* Textausschnitt
= = = =
Wenn Begriffe sich verwirren, ist die Welt in Unordnung», pflegte schon der chinesische Philosoph Kung Tse, besser bekannt unter seinem lateinischen Namen Konfuzius, zu sagen. Mit Blick auf die Termini Chronograph und Chronometer kann man ihm nur beipflichten. Denn sie sorgen immer wieder für die apostrophierte Art von Unordnung. Zugegeben, beide liegen dicht beieinander und sind deshalb leicht zu verwechseln. Zudem haben sie mit Zeit zu tun, wie der Wortstamm Chronos signalisiert. Doch damit endet die Gemeinsamkeit. Ein Chronograph, nach heutiger Diktion ein Instrument zum Stoppen von Zeitintervallen, kann auch ein Chronometer sein, muss dies aber nicht zwangsläufig sein.
Chronometer, Zeitmesser mit offiziell zertifizierter Ganggenauigkeit, sind eher selten auch Chronographen. Zur Bestätigung dieser Behauptung muss man nur die Zahlen der Contrôle Officiel Suisse des Chronomètres (COSC) analysieren. Grösster Kunde dieser 1973 gegründeten Institution mit Aussenstellen in Biel, Le Locle und Genf ist unbestritten Rolex. Von den jährlich 1,2 Mio Gangzeugnissen nehmen allein die Genfer 750000 in Empfang. Die verraten allerdings nicht, wie viele davon auf den Daytona-Chronographen entfallen. Hingegen weiss jeder, der sich in der Szene ein wenig auskennt, dass sich die zeitschreibenden Quantitäten in relativ engen Dimensionen bewegen.
120000 COSC-Scheine für die Marke aus Grenchen
Etwas anders liegen die Dinge bei einer Uhrenmarke, welche mittlerweile ebenfalls zu den Topkunden der amtlichen Prüfinstitution gehört. Das ist Breitling. Der 1884 gegründete Spezialist für Kurzzeitmessung belegt im Ranking der COSC-Klientel mittlerweile den ehrenvollen dritten Platz. Von 2001 bis 2004 konnte das Grenchner Familienunternehmen im Durchschnitt jährlich um die 120000 Gangscheine in Empfang nehmen. Und die entfielen grösstenteils auf Chronographen.
= = = =
* Gegebene Daten
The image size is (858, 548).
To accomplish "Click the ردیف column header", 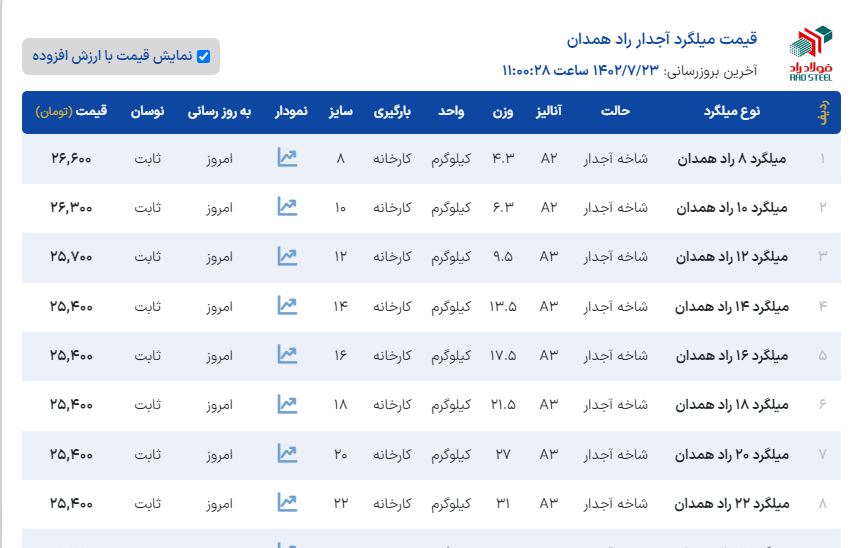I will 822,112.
= = = =
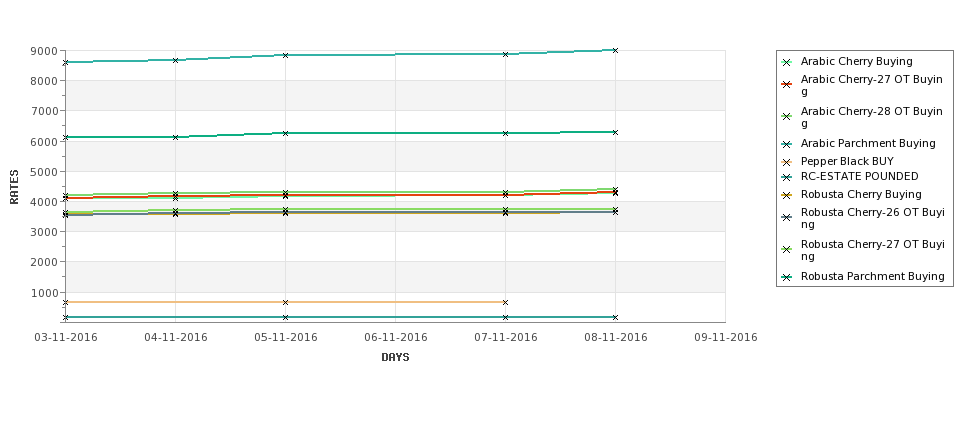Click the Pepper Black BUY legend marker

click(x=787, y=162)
= = = =
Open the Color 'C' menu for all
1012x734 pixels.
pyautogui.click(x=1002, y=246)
= = = =
* Auszuführende Aufgaben
- A) In welchem Jahr wurde die Contrôle Officiel Suisse des Chronomètres laut dem Textausschnitt gegründet?
- B) Ersetzen Sie in der Auflistung „menu“ durch „dropdown“, und zwar beginnend mit der Zeile, die „Open the Color 'C' menu for all“ enthält, und endend mit der Zeile, die „pyautogui.click(x=1002, y=246)“ enthält. Geben Sie nur diese Zeilen wieder.
Der Textausschnitt und die Auflistung haben unterschiedliche Quellen.

* Die Ergebnisse
- A) 1973

- B)
Open the Color 'C' dropdown for all
1012x734 pixels.
pyautogui.click(x=1002, y=246)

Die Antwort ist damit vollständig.